I was pursued.  for 5 months, we were just friends.  friends that hung out all the time, but still; just friends.  no hand holding, no cuddling; nothing.  he kept calling and he kept coming around.  until I knew him.  until I knew who he was as a man, as a friend, and as a companion.  through 5 months of pursuing me through friendship, he showed me that my heart was safe in his hands.  and then, he asked me to be his girlfriend.  after he asked my dad, of course.

call me old fashioned.  it’s how I think it should be.

the only consolation I could give my dear friend, amidst my lack of understanding of her current state of life {although I know what it’s like to be single … I may have played hard-to-get, but I was the only girl of all my friends to never {repeat: NEVER} get invited to a fraternity formal – or any other boy-asks-girl-type event – the entire duration of my college career.  I may have pretended I didn’t care.  and I really may not have cared … most of the time}, was that this is an incredible opportunity for you to grow in Christ and into the kind of wife you want to become.  it’s cliché, I know.  but a cliché only becomes a cliché because it’s rooted in truth.  right?

the deeper your heart is in the word, the greater you will know Christ.  by knowing Christ, you will learn more about yourself … who you are, who you want to be through Him, and how to get there.  use the advantage you have of time.  time to learn about the kind of wife God wants you to be for your husband.  time to rid yourself of those habits/reactions/not-so-uplifting-traits that seem “ok” while on your own, but might hurt your future roomie down the road.  because he’s going to be more than a roomie.  it’s more than a never ending sleep over.  it’s marriage.  the biggest and most serious commitment you will ever make in your life.  it’s never too early to start preparing yourself.  your husband will thank you for it.
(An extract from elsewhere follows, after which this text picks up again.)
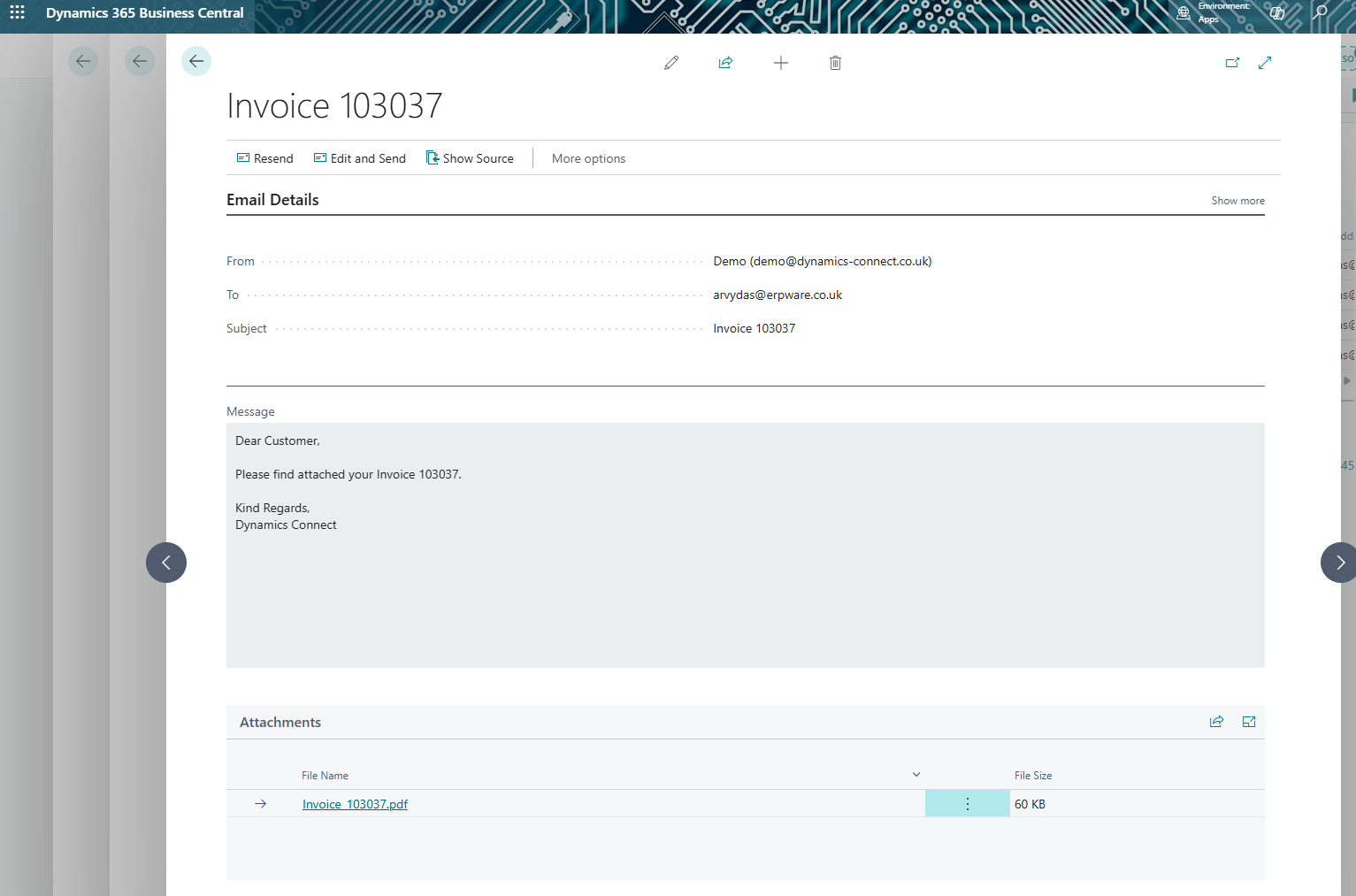
Task: Expand Email Details with Show more
Action: (x=1237, y=201)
it may seem far off and not in the plans for you.  but you don’t know that yet.  so don’t be afraid of ending up alone or worried that you aren’t going to fall in love … because you are too rad to waste time worrying.

use your time to prepare yourself.  don’t you hope God is doing the same work in him; for you?

my friend asked me what I wish I had “worked” on or learned about myself before getting married.  my answer: my fear of looking foolish.  when someone critiques something I did/am doing {or insert a million other possible situations here}, I get defensive.  I make excuses.  I justify every action.  it’s not becoming.  it’s not good.  {hence my reading and re-reading of psalms}  my reaction usually ends up hurting my husband.  the man that continually reminds me “I’m on your side.  always.”  I hate that I need that reminding.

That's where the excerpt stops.